* [Exercise brief]
Output the portion of the forum thread on self-employment and Jobseeker's Allowance from "did you not" up to and including "assessed as means.", word for word.

* [Source excerpt]

This page relates to self employed :

http://www.citizensinformation.ie/c...mployed-people/self-employed-and-unemployment

They don't seem to have any formula for calculating it though, just a list of allowable expenses and a few other bits. May be of use to you.


----------



## Welfarite (4 Mar 2009)

Tony79's advice is incorrect, unfortunately (after all his hard work!). The fact that your work has reduced to 3 days a week is irrelevant when you're self-employed. Your weekly means is taken off the full weekly rate and you sign for the 6 days for that amount. Calculation of means is as per keypost links.


----------



## tony79 (4 Mar 2009)

thanks for the replies, definitely more complicated than i thought, no matter how many times I check welfare.ie, revenue.ie, citizensinformation.ie, there always seems to be one more page of hidden information... !

Maybe you could clarify something though. If my means is calculated on my past earnings and not my present earnings then how does the Social Welfare system support self employed people who now have reduced work/income or are unemployed ?
if my annual self employed income for 2008 was €20,800, this would mean a weekly means of €400, which is above the JA full weekly rate so I would receive nothing ?


----------



## Welfarite (4 Mar 2009)

tony79 said:


> thanks for the replies, definitely more complicated than i thought, no matter how many times I check welfare.ie, revenue.ie, citizensinformation.ie, there always seems to be one more page of hidden information... !
> 
> Maybe you could clarify something though. If my means is calculated on my past earnings and not my present earnings then how does the Social Welfare system support self employed people who now have reduced work/income or are unemployed ?
> if my annual self employed income for 2008 was €20,800, this would mean a weekly means of €400, which is above the JA full weekly rate so I would receive nothing ?


 

did you not read the keypost? This from it:

"*I am self-employed but my income and work has drastically reduced in the past six months. Can I claim Jobseeker’s Allowance?
*If you were previously self-employed, you can claim Jobseeker’s Allowance even if you are still partly self-employed. Your reduced income will be assessed as means. 

Generally, the means assessment of a self-employed person will look at his/her earnings in the preceding 12 months and these would normally be used to project estimated earnings in the coming 12 months. However, in the current economic climate past earnings may bear little or no relationship to future earnings. The Inspector will take all circumstances into consideration when conducting the means test."


----------

* [Item coordinate data]
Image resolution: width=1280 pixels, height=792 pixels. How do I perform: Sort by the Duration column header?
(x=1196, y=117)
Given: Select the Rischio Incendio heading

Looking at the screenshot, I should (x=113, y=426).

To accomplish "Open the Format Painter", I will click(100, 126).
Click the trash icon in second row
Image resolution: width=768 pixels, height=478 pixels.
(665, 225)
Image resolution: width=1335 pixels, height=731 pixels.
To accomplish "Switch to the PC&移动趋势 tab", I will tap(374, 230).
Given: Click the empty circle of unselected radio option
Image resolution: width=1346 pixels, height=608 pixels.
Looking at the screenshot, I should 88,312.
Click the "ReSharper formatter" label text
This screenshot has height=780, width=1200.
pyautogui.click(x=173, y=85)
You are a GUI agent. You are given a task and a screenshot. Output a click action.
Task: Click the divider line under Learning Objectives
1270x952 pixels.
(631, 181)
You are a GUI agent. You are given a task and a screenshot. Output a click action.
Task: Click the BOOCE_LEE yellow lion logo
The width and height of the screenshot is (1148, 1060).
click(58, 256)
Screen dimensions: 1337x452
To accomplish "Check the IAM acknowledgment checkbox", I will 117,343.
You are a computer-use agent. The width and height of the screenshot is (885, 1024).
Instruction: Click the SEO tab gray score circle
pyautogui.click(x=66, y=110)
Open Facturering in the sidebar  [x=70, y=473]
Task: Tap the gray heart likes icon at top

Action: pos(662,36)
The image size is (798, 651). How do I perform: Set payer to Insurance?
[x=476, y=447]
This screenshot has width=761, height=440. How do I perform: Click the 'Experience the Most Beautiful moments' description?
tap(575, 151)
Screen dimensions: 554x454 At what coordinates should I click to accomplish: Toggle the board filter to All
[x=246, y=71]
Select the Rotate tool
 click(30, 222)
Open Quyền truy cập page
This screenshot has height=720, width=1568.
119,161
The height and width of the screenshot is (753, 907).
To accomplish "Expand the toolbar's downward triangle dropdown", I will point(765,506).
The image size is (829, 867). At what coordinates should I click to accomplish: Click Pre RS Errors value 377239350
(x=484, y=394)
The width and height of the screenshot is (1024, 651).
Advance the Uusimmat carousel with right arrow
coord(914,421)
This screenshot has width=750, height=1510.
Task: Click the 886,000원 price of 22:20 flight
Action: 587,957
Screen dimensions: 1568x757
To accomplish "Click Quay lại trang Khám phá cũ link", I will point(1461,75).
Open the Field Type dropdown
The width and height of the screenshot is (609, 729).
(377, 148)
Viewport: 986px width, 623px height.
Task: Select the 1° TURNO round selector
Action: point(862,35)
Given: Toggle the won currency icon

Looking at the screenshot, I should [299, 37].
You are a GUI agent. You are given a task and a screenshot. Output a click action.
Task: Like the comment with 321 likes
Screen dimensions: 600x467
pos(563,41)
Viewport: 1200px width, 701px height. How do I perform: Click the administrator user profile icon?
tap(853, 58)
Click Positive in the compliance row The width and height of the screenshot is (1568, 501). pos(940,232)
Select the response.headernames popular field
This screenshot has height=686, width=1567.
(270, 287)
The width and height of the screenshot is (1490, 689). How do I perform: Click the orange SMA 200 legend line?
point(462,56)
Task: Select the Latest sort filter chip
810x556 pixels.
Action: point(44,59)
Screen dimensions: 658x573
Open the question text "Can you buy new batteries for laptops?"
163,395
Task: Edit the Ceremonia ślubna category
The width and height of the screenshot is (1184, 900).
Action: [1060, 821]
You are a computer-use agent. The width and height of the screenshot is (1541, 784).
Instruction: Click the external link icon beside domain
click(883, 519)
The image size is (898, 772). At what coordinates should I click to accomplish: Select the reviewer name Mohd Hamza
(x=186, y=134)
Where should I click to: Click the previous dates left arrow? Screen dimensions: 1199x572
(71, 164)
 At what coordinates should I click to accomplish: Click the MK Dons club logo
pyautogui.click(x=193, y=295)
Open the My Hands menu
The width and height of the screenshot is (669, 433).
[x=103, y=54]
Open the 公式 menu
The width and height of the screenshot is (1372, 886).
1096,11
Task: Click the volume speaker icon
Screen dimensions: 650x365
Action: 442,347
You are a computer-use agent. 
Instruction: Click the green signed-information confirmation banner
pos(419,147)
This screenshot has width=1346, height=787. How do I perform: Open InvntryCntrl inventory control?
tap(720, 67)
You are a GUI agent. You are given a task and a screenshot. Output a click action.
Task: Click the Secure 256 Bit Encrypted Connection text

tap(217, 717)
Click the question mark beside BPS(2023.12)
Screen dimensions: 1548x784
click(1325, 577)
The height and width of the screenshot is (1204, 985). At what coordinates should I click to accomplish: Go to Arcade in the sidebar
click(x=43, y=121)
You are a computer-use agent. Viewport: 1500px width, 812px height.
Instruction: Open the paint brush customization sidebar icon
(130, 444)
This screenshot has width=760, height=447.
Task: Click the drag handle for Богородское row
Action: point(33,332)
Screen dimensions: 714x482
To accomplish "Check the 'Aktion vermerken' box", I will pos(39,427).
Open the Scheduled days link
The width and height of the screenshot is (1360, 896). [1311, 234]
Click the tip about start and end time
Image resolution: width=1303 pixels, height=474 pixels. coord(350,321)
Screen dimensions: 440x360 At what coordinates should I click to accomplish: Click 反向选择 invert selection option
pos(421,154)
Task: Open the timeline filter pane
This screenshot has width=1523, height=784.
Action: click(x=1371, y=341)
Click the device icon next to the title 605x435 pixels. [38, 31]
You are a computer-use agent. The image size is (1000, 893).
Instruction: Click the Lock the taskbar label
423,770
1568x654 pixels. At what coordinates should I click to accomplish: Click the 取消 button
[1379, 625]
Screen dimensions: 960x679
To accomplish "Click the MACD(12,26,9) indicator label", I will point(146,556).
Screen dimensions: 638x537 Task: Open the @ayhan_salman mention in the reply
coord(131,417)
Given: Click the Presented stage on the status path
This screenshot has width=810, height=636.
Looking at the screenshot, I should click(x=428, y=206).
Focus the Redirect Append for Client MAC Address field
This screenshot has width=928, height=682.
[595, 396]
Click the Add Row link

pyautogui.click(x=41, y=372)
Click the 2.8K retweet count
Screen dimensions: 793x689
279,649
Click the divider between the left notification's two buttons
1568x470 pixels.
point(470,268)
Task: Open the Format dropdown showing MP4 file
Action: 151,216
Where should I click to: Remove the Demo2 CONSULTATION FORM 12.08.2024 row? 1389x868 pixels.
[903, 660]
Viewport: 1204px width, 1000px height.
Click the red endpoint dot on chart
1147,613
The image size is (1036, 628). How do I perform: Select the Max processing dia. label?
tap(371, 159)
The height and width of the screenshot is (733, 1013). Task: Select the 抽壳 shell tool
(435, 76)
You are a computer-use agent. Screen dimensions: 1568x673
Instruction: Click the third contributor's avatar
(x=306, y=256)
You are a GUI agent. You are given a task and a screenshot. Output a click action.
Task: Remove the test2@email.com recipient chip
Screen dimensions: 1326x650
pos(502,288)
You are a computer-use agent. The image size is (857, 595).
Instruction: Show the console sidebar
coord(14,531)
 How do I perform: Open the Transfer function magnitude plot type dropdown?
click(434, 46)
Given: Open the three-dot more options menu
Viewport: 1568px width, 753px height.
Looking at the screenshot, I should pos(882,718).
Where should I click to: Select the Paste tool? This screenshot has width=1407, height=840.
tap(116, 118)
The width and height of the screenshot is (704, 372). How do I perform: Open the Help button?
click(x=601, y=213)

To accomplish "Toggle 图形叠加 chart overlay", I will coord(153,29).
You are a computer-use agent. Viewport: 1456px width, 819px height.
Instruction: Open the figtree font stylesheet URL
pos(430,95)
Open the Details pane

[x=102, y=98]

* [Result of this task]
did you not read the keypost? This from it:

"*I am self-employed but my income and work has drastically reduced in the past six months. Can I claim Jobseeker’s Allowance?
*If you were previously self-employed, you can claim Jobseeker’s Allowance even if you are still partly self-employed. Your reduced income will be assessed as means.